The :math:`L^\infty` is also called the max norm or the supremum norm
and is widely used. It focuses on a single point with the largest
value of :math:`|f|`, while the other norms measure average behavior of
the function.

In fact, there is a whole family of norms,

.. _Eq:_auto9:

.. math::

    \tag{50}
    ||f||_{L^p} = \left(\int_0^T f(t)^pdt\right)^{1/p},
        
        
with :math:`p` real. In particular,
:math:`p=1` corresponds to the :math:`L^1` norm above while :math:`p=\infty` is the
:math:`L^\infty` norm.

.. index:: discrete function norms

.. index:: mesh function norms

.. index::
   single: norm; discrete (mesh function)

Numerical computations involving mesh functions need corresponding norms.
Given a set of function values, :math:`f^n`, and some associated mesh points, :math:`t_n`,
a numerical integration rule can be used to calculate the :math:`L^2` and
:math:`L^1` norms defined above. Imagining that the mesh function is extended
to vary linearly between the mesh points, the Trapezoidal rule is
in fact an exact integration rule. A possible modification of the :math:`L^2`
norm for a mesh function :math:`f^n` on a uniform mesh with spacing :math:`\Delta t`
is therefore the well-known Trapezoidal integration formula

.. math::
         ||f^n|| = \left(\Delta t\left(\frac{1}{2}(f^0)^2 + \frac{1}{2}(f^{N_t})^2
        + \sum_{n=1}^{N_t-1} (f^n)^2\right)\right)^{1/2} 

A common approximation of this expression, motivated by the
convenience of having a simpler formula, is

.. math::
         ||f^n||_{\ell^2} = \left(\Delta t\sum_{n=0}^{N_t} (f^n)^2\right)^{1/2} {\thinspace .}

This is called the discrete :math:`L^2` norm and denoted by :math:`\ell^2`.

Given exercise a:
Rescale the rows from the line holding "Viewport: 1332px width, 896px" through the end of the rows, inclusive. Rewrite only those lines, requests included, with each coordinate in the answers multiplied by 0.85 and rounded to a whole number (halves up), and leave the pictures out.
The passage on norms and the rows that follow it come from different sources.

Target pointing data

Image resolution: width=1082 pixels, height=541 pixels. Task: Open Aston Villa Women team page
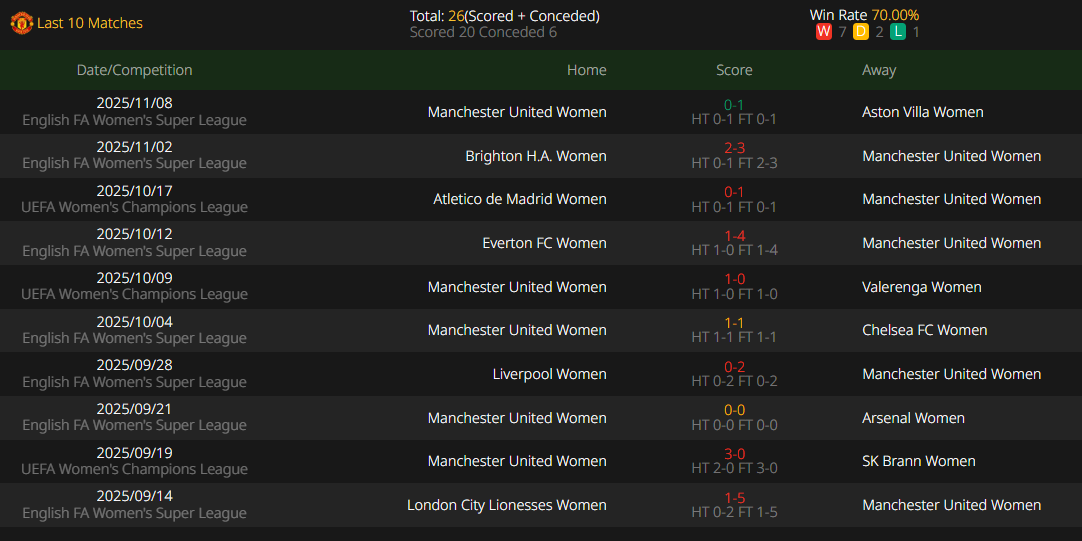(x=922, y=112)
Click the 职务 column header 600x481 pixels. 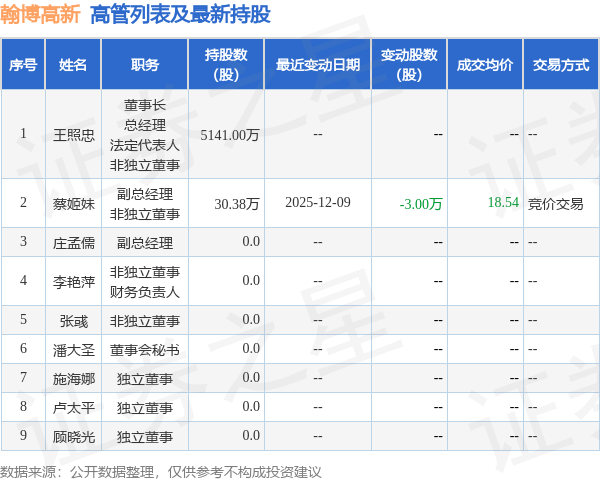point(145,65)
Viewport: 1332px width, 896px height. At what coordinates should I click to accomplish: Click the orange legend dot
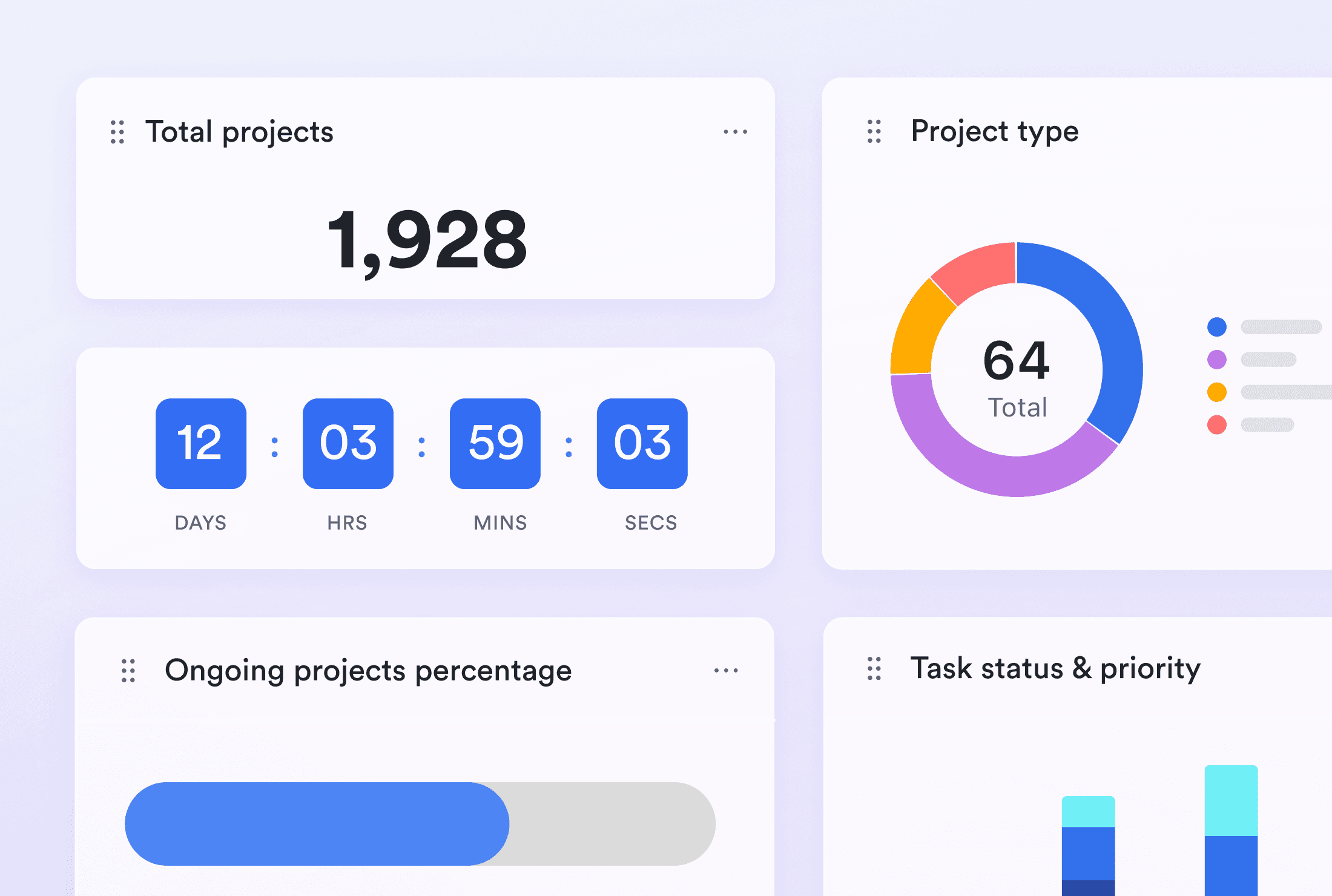pos(1216,392)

Given exercise b:
According to the passage on norms, what two other names does the L^∞ norm have?

Answer a:
Viewport: 1332px width, 896px height. At what coordinates should I click to accomplish: Click the orange legend dot
pos(1034,333)

Answer b:
The max norm and the supremum norm.